주어진 과제:
“At what coordinates”라는 문구가 있는 줄에서 시작해 항목의 마지막 줄까지 한 글자도 바꾸지 말고 뽑아 적으세요. 그림은 답에 넣지 마세요.

________

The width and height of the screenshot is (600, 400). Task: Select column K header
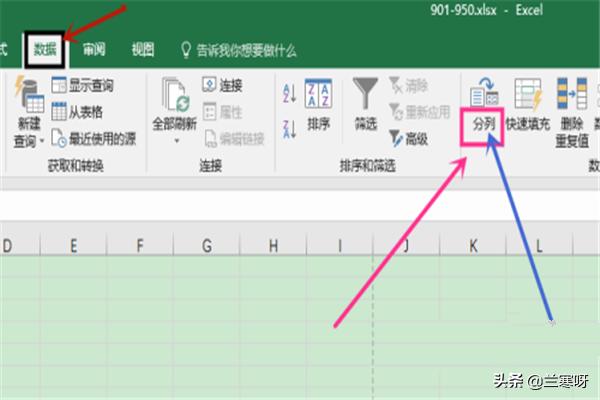point(473,245)
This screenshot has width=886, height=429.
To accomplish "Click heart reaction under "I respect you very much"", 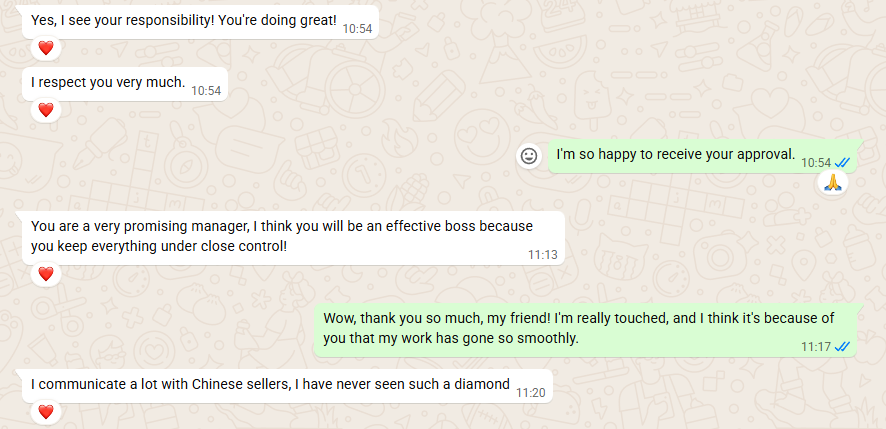I will click(45, 109).
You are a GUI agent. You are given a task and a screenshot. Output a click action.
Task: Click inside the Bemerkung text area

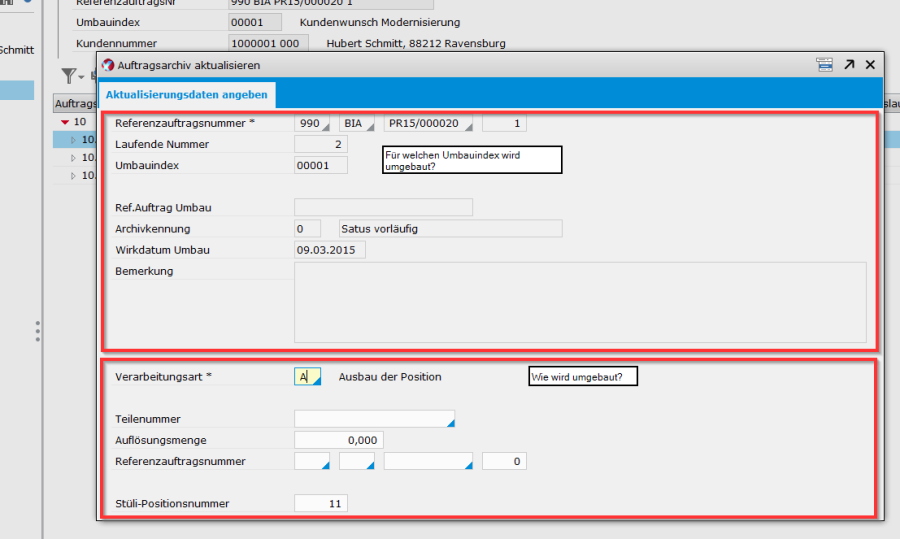[x=580, y=302]
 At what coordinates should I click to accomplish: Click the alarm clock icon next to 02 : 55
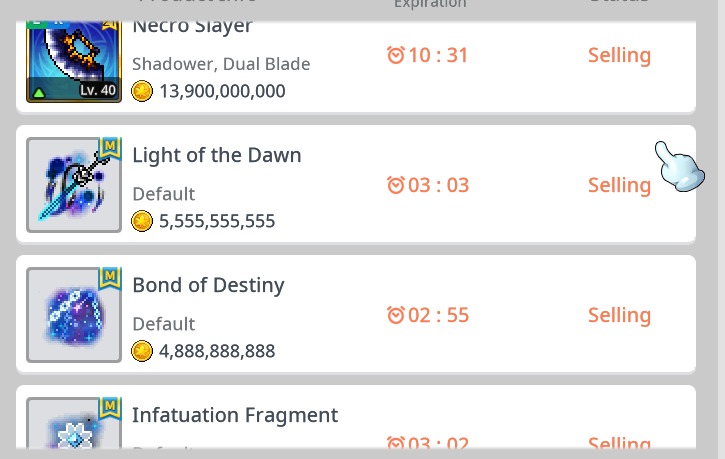396,315
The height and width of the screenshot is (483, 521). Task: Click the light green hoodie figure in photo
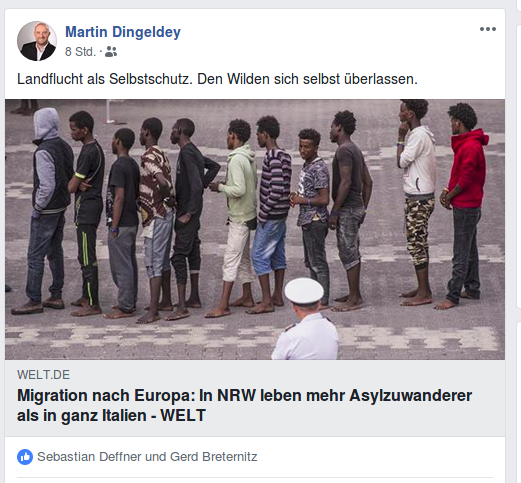(235, 217)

________

전체 답안:
 At what coordinates should I click to accomplish: Click the alarm clock icon next to 02 : 55
396,315
The height and width of the screenshot is (483, 521). Task: Click the light green hoodie figure in photo
(235, 217)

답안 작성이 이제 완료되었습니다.